Dry Cleaning
Secret Love
- 4AD
- 2026
- 41 minutes
Dry Cleaning s’est taillé une place enviable dans le cœur des amateurs de rock indépendant avec ses deux premiers albums. Alors que New Long Leg avait immédiatement charmé avec la dégaine unique de Florence Shaw et les instrumentations particulières de Lewis Maynard, Tom Dowse et Nick Buxton, le second, Stumpwork, avait montré que la formule était difficile à renouveler. Après avoir travaillé avec John Parish pour les deux premiers, Dry Cleaning s’est tourné vers Cate Le Bon pour ce troisième album à titre de réalisatrice.
Est-ce que cela apporte un vent de fraîcheur en soi? Pas tant. On retrouve la facture habituelle du groupe qui réside beaucoup dans la tension entre le spoken word de Shaw et la musique légèrement bruyante du groupe. S’il y a quelque chose qui offre un peu de renouveau sur Secret Love, c’est plutôt Tom Dowse à la guitare qui s’est raffermi un peu et l’autre, ce sont les mélodies vocales qui tranquillement commence à prendre un peu de place dans la livraison de Shaw.

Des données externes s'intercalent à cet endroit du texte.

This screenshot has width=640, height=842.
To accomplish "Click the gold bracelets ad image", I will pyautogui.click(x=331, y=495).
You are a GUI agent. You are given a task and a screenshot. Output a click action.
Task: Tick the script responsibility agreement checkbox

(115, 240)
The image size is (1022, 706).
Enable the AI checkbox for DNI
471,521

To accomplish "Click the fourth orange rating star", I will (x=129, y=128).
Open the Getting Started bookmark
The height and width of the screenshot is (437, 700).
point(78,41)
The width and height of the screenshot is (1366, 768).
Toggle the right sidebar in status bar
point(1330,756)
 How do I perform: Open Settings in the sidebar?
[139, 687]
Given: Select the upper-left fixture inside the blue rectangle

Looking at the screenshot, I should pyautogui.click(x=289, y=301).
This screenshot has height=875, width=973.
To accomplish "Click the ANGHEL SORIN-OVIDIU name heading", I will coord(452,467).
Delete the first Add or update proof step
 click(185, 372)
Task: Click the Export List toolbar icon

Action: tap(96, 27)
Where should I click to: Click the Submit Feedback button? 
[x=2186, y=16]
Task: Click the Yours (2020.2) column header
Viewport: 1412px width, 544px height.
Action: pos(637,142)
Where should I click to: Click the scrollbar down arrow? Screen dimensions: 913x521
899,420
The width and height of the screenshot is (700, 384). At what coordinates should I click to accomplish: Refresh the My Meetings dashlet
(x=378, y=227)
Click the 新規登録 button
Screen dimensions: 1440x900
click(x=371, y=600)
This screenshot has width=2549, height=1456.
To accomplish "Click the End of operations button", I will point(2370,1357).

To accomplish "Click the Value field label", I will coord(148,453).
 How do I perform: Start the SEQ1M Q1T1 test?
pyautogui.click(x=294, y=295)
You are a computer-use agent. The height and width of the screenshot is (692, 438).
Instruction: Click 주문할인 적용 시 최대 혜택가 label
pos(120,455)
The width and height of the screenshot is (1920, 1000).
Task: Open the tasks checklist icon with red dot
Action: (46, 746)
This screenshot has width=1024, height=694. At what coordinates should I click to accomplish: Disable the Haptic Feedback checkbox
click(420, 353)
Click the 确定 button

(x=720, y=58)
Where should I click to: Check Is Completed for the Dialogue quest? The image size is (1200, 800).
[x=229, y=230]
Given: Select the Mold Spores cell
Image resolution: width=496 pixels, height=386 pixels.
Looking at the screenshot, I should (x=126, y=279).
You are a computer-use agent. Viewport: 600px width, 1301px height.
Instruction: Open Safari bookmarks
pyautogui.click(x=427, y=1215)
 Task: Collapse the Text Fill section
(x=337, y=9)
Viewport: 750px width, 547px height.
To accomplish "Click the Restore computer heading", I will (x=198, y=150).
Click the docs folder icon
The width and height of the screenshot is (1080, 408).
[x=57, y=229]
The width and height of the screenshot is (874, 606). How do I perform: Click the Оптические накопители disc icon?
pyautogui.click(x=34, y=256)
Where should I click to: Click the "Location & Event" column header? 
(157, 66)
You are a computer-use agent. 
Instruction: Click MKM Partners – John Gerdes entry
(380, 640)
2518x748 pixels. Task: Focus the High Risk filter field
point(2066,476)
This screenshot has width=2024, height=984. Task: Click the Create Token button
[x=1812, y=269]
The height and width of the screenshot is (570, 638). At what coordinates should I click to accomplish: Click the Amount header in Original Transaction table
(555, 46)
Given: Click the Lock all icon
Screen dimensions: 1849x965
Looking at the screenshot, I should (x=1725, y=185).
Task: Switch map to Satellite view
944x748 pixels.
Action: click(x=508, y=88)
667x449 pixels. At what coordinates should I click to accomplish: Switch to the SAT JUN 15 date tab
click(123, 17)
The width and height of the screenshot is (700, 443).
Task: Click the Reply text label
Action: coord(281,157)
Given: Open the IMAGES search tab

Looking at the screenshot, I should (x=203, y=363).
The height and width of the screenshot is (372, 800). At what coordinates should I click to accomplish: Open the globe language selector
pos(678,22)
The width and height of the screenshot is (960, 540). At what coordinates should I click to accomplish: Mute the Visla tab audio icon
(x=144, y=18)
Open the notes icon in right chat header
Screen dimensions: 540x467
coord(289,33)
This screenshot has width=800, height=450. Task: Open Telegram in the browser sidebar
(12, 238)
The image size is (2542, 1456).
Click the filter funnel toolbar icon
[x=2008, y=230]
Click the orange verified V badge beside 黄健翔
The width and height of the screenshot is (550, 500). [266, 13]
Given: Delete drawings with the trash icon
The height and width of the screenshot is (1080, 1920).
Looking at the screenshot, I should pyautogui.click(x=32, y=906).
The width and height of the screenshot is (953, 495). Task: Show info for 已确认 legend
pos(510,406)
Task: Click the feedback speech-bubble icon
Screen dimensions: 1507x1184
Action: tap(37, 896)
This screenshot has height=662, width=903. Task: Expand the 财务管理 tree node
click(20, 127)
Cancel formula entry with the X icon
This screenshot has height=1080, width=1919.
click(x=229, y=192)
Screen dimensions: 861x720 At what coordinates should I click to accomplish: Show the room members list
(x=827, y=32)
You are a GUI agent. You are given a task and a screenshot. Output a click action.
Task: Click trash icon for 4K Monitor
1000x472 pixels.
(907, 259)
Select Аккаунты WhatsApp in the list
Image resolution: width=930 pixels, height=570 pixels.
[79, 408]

La chanson-titre est un bon exemple de ces deux progressions dans le groupe, alors que Shaw flirte avec le chant pour le refrain sur un fond de chœur pendant que la guitare se fait nerveuse, mais agile. Mais ce n’est pas la seule pièce qui offre des moments surprenants. Ce encore plus vrai sur Joy, la mélodieuse pièce qui clos l’album. C’est aussi le cas pour Blood, qui ressemble à « Dry Cleaning qui se risque au shoegaze » sans jamais faire le saut complètement. Ça demeure un rapprochement qui fonctionne très bien.
L’humour pince-sans-rire de Dry Cleaning est toujours très présent avec des pièces comme Cruise Ship Designer, une œuvre typique du combo anglais. Si ce n’est pas la proposition la plus originale pour eux, ça demeure terriblement efficace. The Cute Things, pour sa part, plonge une fois de plus dans un style plus chanté avec une guitare qui rappelle les Rolling Stones du début de carrière.
Certaines pièces sont un peu moins marquantes. C’est le cas de Let Me Grow and You’ll See the Fruit ou encore Rocks qui tombe un peu entre les craques. Ce n’est pas mauvais, mais ce ne sont pas des pièces qui nous donnent particulièrement envie d’y retourner.
On sent une évolution qui n’est pas encore totalement vécue par Dry Cleaning sur Secret Love. C’est à tout le moins un très bon début et on y déguste déjà quelques bons essais et certaines pièces sortent du lot. Ce n’est juste pas parfait. Encore.